I'm investigating where information is stored within large language models (LLMs), and how it can be manipulated in order to make LLMs safer, controllable and ensure explanations they generate faithfully represent their latent reasoning.
Publications
Characterizing Linguistic Shifts in Croatian News via Diachronic Word Embeddings
David Dukić, Ana Barić, Marko Čuljak, Josip Jukić, Martin Tutek
In Proceedings of the 10th Workshop on Slavic Natural Language Processing (Slavic NLP 2025), pages 108–115, Vienna, Austria. Association for Computational Linguistics.
Measuring how semantics of words change over time improves our understanding of how cultures and perspectives change. Diachronic word embeddings help us quantify this shift, although previous studies leveraged substantial temporally annotated corpora. In this work, we use a corpus of 9.5 million Croatian news articles spanning the past 25 years and quantify semantic change using skip-gram word embeddings trained on five-year periods. Our analysis finds that word embeddings capture linguistic shifts of terms pertaining to major topics in this timespan (COVID-19, Croatia joining the European Union, technological advancements). We also find evidence that embeddings from post-2020 encode increased positivity in sentiment analysis tasks, contrasting studies reporting a decline in mental health over the same period.

Measuring Chain of Thought Faithfulness by Unlearning Reasoning Steps
Martin Tutek, Fateme Hashemi Chaleshtori, Ana Marasović, Yonatan Belinkov
EMNLP 2025.
When prompted to think step-by-step, language models (LMs) produce a chain of thought (CoT), a sequence of reasoning steps that the model supposedly used to produce its prediction. Despite much work on CoT prompting, it is unclear if reasoning verbalized in a CoT is faithful to the models' parametric beliefs. We introduce a framework for measuring parametric faithfulness of generated reasoning, and propose Faithfulness by Unlearning Reasoning steps (FUR), an instance of this framework. FUR erases information contained in reasoning steps from model parameters, and measures faithfulness as the resulting effect on the model's prediction. Our experiments with four LMs and five multi-hop multi-choice question answering (MCQA) datasets show that FUR is frequently able to precisely change the underlying models' prediction for a given instance by unlearning key steps, indicating when a CoT is parametrically faithful. Further analysis shows that CoTs generated by models post-unlearning support different answers, hinting at a deeper effect of unlearning.

Easy to Decide, Hard to Agree: Reducing Disagreements Between Saliency Methods
Josip Jukić, Martin Tutek, Jan Šnajder
In Findings of the Association for Computational Linguistics: ACL 2023, pages 9147–9162, Toronto, Canada. Association for Computational Linguistics.
A popular approach to unveiling the black box of neural NLP models is to leverage saliency methods, which assign scalar importance scores to each input component. A common practice for evaluating whether an interpretability method is faithful has been to use evaluation-by-agreement – if multiple methods agree on an explanation, its credibility increases. However, recent work has found that saliency methods exhibit weak rank correlations even when applied to the same model instance and advocated for alternative diagnostic methods. In our work, we demonstrate that rank correlation is not a good fit for evaluating agreement and argue that Pearson-r is a better-suited alternative. We further show that regularization techniques that increase faithfulness of attention explanations also increase agreement between saliency methods. By connecting our findings to instance categories based on training dynamics, we show that the agreement of saliency method explanations is very low for easy-to-learn instances. Finally, we connect the improvement in agreement across instance categories to local representation space statistics of instances, paving the way for work on analyzing which intrinsic model properties improve their predisposition to interpretability methods.

• Work task A:
Copy the part of the research page from "Easy to Decide, Hard" to "Canada. Association for Computational Linguistics." word for word.
• Work task B:
On the research page, how many Croatian news articles make up the corpus used to study linguistic shifts?

• Entries supplied:
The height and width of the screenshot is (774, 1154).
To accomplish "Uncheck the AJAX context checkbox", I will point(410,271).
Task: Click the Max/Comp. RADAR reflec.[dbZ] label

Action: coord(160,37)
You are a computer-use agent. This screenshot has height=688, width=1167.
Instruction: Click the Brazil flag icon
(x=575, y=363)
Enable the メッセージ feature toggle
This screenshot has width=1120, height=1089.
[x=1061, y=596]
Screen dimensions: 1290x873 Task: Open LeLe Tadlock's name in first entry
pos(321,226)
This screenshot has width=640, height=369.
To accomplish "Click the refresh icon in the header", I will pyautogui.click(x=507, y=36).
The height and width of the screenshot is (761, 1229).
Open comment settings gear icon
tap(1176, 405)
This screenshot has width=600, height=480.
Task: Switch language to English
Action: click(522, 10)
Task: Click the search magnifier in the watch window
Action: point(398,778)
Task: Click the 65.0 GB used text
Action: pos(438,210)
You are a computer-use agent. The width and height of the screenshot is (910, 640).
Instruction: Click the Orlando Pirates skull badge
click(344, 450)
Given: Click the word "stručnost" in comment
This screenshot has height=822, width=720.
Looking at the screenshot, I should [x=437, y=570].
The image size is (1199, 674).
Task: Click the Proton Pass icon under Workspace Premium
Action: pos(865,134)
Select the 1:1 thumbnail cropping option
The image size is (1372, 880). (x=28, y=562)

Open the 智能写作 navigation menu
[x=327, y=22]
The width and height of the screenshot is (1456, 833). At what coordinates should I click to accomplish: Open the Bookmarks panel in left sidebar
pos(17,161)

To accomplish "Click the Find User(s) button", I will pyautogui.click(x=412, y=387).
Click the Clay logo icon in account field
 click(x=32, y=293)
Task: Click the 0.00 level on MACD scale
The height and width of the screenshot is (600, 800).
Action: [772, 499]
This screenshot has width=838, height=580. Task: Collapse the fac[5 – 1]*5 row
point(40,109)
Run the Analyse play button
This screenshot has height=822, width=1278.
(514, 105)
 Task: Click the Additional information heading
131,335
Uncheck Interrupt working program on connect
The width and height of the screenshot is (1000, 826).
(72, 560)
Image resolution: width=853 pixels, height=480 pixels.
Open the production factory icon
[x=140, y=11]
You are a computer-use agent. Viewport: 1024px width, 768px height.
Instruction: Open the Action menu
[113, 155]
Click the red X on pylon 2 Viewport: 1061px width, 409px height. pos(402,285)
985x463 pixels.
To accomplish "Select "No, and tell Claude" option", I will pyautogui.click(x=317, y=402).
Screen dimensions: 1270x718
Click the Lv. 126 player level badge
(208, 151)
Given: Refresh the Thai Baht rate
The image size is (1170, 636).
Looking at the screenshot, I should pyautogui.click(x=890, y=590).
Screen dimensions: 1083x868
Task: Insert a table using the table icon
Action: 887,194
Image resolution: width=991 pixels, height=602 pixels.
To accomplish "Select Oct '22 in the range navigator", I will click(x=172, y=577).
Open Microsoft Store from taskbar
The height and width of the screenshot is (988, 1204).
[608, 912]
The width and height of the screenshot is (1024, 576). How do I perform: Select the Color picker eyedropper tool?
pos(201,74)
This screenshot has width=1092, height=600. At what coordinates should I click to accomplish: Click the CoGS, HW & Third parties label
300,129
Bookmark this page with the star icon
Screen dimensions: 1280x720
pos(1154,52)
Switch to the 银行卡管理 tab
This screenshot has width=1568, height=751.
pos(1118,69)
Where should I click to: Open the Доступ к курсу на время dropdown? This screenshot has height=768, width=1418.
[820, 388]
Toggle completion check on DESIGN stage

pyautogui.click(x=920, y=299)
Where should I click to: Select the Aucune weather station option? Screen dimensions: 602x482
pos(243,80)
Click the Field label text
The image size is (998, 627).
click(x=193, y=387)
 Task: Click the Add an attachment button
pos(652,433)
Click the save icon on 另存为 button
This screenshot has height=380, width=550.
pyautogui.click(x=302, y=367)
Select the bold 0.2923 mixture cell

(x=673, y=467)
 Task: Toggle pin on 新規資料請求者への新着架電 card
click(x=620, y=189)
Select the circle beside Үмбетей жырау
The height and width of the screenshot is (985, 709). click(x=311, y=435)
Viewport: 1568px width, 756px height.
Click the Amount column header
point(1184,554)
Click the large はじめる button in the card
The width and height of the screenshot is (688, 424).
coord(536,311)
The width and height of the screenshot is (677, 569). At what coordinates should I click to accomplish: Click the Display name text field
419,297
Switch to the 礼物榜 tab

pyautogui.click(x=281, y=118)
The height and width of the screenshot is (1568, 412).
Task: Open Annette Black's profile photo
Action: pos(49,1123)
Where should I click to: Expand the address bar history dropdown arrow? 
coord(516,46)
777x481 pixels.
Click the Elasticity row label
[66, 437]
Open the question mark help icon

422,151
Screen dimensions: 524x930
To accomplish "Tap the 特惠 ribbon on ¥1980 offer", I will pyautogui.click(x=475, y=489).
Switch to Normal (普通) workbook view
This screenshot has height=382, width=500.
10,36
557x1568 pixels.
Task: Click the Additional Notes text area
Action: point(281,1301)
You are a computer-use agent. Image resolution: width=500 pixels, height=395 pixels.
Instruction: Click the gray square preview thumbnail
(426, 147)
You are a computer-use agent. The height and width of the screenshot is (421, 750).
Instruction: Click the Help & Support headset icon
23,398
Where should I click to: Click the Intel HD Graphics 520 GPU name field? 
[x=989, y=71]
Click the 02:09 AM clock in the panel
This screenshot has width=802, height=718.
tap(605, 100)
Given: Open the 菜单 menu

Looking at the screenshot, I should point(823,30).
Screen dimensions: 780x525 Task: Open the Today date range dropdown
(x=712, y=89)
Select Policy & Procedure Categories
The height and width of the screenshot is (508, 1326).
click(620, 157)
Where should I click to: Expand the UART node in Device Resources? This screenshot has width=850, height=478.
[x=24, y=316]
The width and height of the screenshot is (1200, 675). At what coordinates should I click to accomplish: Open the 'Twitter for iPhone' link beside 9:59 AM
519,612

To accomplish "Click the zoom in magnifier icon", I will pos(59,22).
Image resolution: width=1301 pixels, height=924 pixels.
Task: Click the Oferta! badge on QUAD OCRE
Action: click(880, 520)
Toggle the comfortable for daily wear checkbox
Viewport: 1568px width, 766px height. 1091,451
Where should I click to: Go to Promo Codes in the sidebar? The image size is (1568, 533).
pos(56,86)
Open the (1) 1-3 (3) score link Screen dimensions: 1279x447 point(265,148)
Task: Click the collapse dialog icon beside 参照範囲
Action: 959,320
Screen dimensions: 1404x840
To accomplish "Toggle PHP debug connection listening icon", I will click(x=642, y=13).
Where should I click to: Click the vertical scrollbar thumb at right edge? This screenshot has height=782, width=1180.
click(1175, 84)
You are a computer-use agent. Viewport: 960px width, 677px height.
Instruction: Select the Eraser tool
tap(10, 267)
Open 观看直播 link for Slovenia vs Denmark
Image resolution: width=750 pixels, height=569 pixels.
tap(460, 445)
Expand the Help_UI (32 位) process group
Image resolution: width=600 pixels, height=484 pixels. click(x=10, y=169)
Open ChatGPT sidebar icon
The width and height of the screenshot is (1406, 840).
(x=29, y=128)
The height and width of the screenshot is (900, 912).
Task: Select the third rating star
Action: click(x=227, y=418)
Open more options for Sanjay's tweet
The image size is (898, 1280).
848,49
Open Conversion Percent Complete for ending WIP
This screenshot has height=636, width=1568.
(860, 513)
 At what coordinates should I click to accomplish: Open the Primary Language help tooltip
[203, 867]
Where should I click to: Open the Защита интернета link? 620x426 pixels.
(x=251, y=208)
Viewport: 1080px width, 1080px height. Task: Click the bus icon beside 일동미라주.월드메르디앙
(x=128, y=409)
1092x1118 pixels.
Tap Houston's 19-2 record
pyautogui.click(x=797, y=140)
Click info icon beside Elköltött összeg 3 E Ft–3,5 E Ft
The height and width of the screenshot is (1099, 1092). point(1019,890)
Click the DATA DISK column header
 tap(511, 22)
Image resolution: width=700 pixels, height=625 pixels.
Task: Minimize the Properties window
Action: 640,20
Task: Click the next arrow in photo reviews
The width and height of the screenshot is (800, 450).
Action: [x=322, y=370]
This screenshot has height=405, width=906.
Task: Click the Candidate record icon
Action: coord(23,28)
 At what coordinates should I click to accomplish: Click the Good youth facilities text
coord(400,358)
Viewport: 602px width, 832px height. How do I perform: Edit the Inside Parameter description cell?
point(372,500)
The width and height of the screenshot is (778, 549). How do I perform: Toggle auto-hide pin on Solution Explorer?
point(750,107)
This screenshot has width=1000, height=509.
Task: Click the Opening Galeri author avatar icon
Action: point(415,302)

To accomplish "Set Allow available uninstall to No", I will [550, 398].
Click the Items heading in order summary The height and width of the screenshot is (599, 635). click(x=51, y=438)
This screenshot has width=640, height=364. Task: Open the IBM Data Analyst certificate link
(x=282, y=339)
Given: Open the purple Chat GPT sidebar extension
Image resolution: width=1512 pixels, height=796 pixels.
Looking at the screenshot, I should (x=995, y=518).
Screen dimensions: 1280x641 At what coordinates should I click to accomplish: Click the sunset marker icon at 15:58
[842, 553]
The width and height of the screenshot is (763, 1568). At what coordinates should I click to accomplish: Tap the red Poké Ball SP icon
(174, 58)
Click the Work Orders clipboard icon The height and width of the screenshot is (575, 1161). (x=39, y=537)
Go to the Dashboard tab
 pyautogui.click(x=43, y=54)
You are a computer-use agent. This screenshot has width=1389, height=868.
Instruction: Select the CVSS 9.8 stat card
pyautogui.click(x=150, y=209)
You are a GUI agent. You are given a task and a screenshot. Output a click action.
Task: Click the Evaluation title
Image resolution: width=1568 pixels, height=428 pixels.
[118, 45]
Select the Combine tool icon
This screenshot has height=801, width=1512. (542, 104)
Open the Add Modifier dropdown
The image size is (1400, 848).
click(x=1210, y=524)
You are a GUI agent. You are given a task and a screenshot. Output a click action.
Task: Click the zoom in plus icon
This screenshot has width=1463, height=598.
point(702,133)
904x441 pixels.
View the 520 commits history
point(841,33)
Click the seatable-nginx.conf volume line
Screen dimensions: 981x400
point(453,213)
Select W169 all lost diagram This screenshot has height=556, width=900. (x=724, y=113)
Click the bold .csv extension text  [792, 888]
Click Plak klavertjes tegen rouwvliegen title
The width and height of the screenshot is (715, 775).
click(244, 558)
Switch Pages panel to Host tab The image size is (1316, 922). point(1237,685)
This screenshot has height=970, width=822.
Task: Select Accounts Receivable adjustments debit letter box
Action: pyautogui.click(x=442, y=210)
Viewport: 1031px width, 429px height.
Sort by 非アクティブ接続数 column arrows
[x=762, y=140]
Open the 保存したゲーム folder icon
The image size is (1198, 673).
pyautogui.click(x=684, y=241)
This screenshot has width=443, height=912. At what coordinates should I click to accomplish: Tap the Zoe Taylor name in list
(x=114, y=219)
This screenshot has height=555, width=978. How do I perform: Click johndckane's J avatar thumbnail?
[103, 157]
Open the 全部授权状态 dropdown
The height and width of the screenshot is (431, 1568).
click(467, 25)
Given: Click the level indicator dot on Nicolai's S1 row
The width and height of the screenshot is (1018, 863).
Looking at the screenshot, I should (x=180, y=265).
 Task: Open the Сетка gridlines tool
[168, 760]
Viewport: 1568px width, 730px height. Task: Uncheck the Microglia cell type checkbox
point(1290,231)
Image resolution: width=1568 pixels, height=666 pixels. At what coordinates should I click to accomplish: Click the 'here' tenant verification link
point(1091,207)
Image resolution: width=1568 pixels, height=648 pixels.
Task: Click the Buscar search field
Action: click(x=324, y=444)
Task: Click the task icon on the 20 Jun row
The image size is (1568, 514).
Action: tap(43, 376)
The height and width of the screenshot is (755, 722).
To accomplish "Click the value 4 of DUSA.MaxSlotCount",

• Expected answer A:
Easy to Decide, Hard to Agree: Reducing Disagreements Between Saliency Methods
Josip Jukić, Martin Tutek, Jan Šnajder
In Findings of the Association for Computational Linguistics: ACL 2023, pages 9147–9162, Toronto, Canada. Association for Computational Linguistics.

• Expected answer B:
The corpus contains 9.5 million Croatian news articles.